The controls are laid out in logical order: The top row controls the clean channel and the bottom row handles the dirt, with a channel selector switch on the far left. The layout is easy enough, but it takes a little detective work to fully understand how everything works together. Both channels feature a volume control(which affects preamp gain) and master controls.
The clean circuit is designed to have loads of headroom—and it delivers on that count. With the controls at noon and a Stratocaster in hand I was reminded how much I dig the punchiness and immediacy of a good AB-style design. Inspired, perhaps, by some Matchless designs, the 5-way tone knob adds mids and a slight boost in apparent volume as you move it to the right. This was especially handy with dark humbuckers or overly bright Telecaster bridge pickups. With my Stratocaster, position 4 balanced well with the Strat’s set of Rio Grande pickups. Open-voiced triads sounded clear and even, blooming in a fashion less glassy than a Vox and less piercing than a Fender.
Each note felt fat and even at higher volumes the Eagle was as clean as can be. The volume control is also a push-pull boost that doesn’t add much gain, but it makes some high-mid frequencies more defined. It sounds great, and once I discovered the “pull” setting I rarely went back. At the upper limits of the boost, the Eagle started to break up and became more responsive to picking dynamics. As a whole, the clean channel was so inspiring that I could see this side of the amp spun off as its own standalone combo.
For the Screamin’ Eagle’s dirty side, Heidrich started with a previously used gain circuit but made changes to the power section. The added knobs are mostly self-explanatory but they are where the some of the most powerful tone shaping occurs. The attack knob alters the tone of the gain control—very useful if you have bass-heavy humbuckers and need to dial out some flabby frequencies to tighten things up.
With a recent Gibson Les Paul Traditional, I found the sweet spot for the attack knob to be around 3 o’ clock. Individual notes were well defined—even when bashing away on big, ringing open-string chords with the gain levels near maximum.
It was on the gain channel that I really heard how the way the Black Wing can drive a 4x12 cab. Heidrich worked with Celestion to create a 60-watt proprietary speaker based on the company’s V30. The presence in the upper-mid register was especially nice, and my Stratocaster and Telecaster proved a great match in almost any setting.

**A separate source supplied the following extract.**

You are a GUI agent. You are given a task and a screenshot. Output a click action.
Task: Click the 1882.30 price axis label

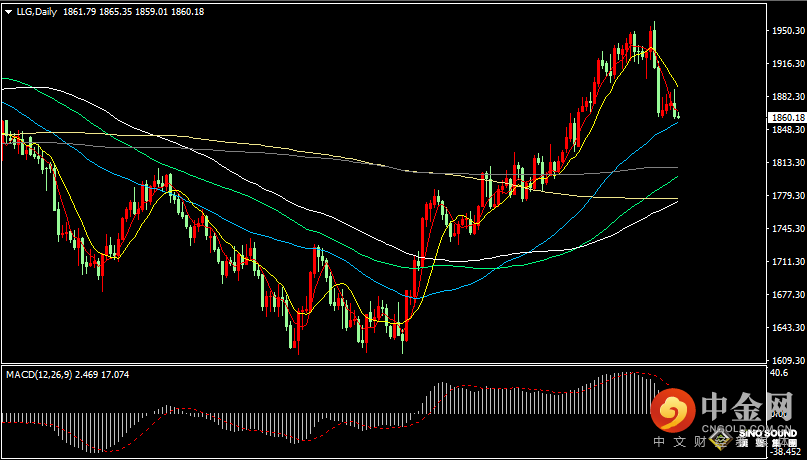(x=786, y=97)
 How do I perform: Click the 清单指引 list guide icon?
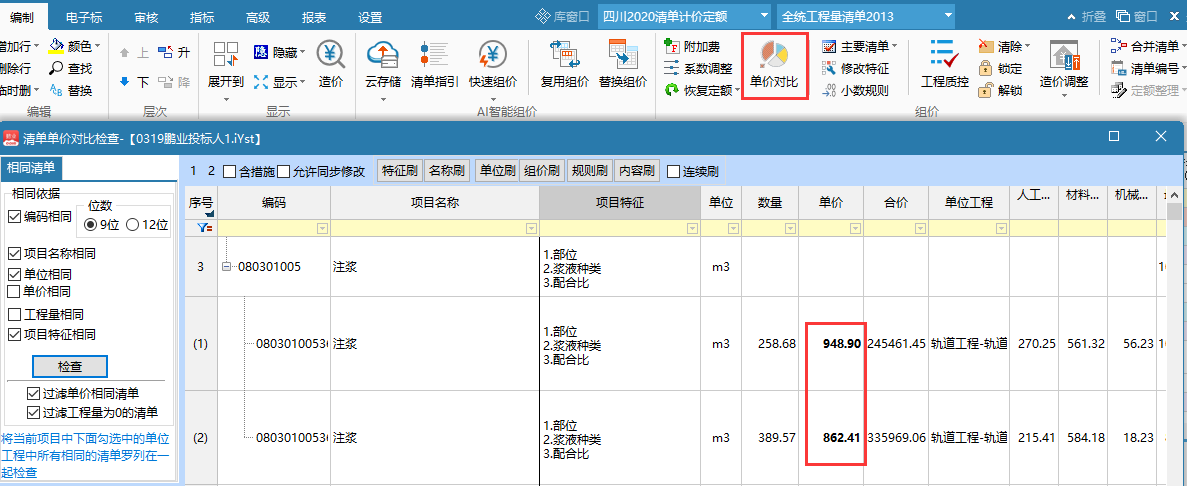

Much like the tone control on the clean channel, the mid-select knob lets you click through five different EQ curves that progress from flat to a significant mid boost that can border on too punchy and quacky. As I cranked the gain up I could go from modern country-style breakup (with strong hints of an AC30) to full-on hard rock crunch. Outside of the most extreme, scooped mid-style of metal, the Eagle surely has enough flavors of dirt to fit most needs.
At nearly $4,000 for the half stack, the Screamin’ Eagle is a premium-quality rig with a price tag to match. The clean tones are especially buoyant and would make an excellent platform for any type of pedal you could throw at it. With clickable tone and mid controls, it retains some familiar classic Bad Cat design ethos but achieves a vibe all its own. The gain channel feels immediate and responsive in a way that suggests James Heidrich gave concerted thought the ever last point of the signal flow—from the input jack all the way through the custom-designed speakers. The Screamin’ Eagle is a worthy addition to an already impressive amp-building resume.